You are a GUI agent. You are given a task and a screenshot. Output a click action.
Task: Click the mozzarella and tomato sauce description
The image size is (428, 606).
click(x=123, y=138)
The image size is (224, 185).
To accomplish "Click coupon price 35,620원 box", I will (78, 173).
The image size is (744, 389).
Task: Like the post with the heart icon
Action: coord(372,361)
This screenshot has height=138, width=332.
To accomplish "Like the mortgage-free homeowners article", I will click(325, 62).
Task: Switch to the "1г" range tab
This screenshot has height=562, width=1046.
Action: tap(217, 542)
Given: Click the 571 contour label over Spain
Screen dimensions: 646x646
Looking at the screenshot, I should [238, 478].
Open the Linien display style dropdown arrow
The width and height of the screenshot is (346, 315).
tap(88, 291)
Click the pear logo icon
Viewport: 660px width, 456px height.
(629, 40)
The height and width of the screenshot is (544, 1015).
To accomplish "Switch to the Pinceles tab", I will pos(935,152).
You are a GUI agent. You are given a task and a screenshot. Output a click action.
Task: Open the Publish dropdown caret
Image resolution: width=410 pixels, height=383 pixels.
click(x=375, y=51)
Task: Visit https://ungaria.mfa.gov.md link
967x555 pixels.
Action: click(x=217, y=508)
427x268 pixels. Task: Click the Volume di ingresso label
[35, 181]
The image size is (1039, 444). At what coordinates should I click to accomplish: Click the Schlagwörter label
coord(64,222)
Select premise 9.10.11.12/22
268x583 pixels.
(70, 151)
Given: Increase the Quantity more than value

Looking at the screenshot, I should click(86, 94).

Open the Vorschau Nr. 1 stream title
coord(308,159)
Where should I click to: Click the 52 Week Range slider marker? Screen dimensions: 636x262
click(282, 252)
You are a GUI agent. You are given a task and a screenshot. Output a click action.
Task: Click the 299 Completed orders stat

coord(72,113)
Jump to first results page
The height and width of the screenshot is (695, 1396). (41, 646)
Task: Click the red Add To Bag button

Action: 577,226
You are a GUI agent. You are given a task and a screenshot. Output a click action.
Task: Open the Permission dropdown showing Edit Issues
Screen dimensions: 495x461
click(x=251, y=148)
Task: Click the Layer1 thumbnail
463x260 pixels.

■ ■ ■ ■

> **ABOUT THIS TASK**
Each record must be output word for word.

> **YOUR SOLUTION**
You are a GUI agent. You are given a task and a screenshot. Output a click action.
Task: Click the mozzarella and tomato sauce description
The image size is (428, 606).
click(x=123, y=138)
The image size is (224, 185).
To accomplish "Click coupon price 35,620원 box", I will (78, 173).
The image size is (744, 389).
Task: Like the post with the heart icon
Action: coord(372,361)
This screenshot has height=138, width=332.
To accomplish "Like the mortgage-free homeowners article", I will click(325, 62).
Task: Switch to the "1г" range tab
This screenshot has height=562, width=1046.
Action: tap(217, 542)
Given: Click the 571 contour label over Spain
Screen dimensions: 646x646
Looking at the screenshot, I should [238, 478].
Open the Linien display style dropdown arrow
The width and height of the screenshot is (346, 315).
tap(88, 291)
Click the pear logo icon
Viewport: 660px width, 456px height.
(629, 40)
The height and width of the screenshot is (544, 1015).
To accomplish "Switch to the Pinceles tab", I will pos(935,152).
You are a GUI agent. You are given a task and a screenshot. Output a click action.
Task: Open the Publish dropdown caret
Image resolution: width=410 pixels, height=383 pixels.
click(x=375, y=51)
Task: Visit https://ungaria.mfa.gov.md link
967x555 pixels.
Action: click(x=217, y=508)
427x268 pixels. Task: Click the Volume di ingresso label
[35, 181]
The image size is (1039, 444). At what coordinates should I click to accomplish: Click the Schlagwörter label
coord(64,222)
Select premise 9.10.11.12/22
268x583 pixels.
(70, 151)
Given: Increase the Quantity more than value

Looking at the screenshot, I should click(86, 94).

Open the Vorschau Nr. 1 stream title
coord(308,159)
Where should I click to: Click the 52 Week Range slider marker? Screen dimensions: 636x262
click(282, 252)
You are a GUI agent. You are given a task and a screenshot. Output a click action.
Task: Click the 299 Completed orders stat

coord(72,113)
Jump to first results page
The height and width of the screenshot is (695, 1396). (41, 646)
Task: Click the red Add To Bag button

Action: 577,226
You are a GUI agent. You are given a task and a screenshot. Output a click action.
Task: Open the Permission dropdown showing Edit Issues
Screen dimensions: 495x461
click(x=251, y=148)
Task: Click the Layer1 thumbnail
463x260 pixels.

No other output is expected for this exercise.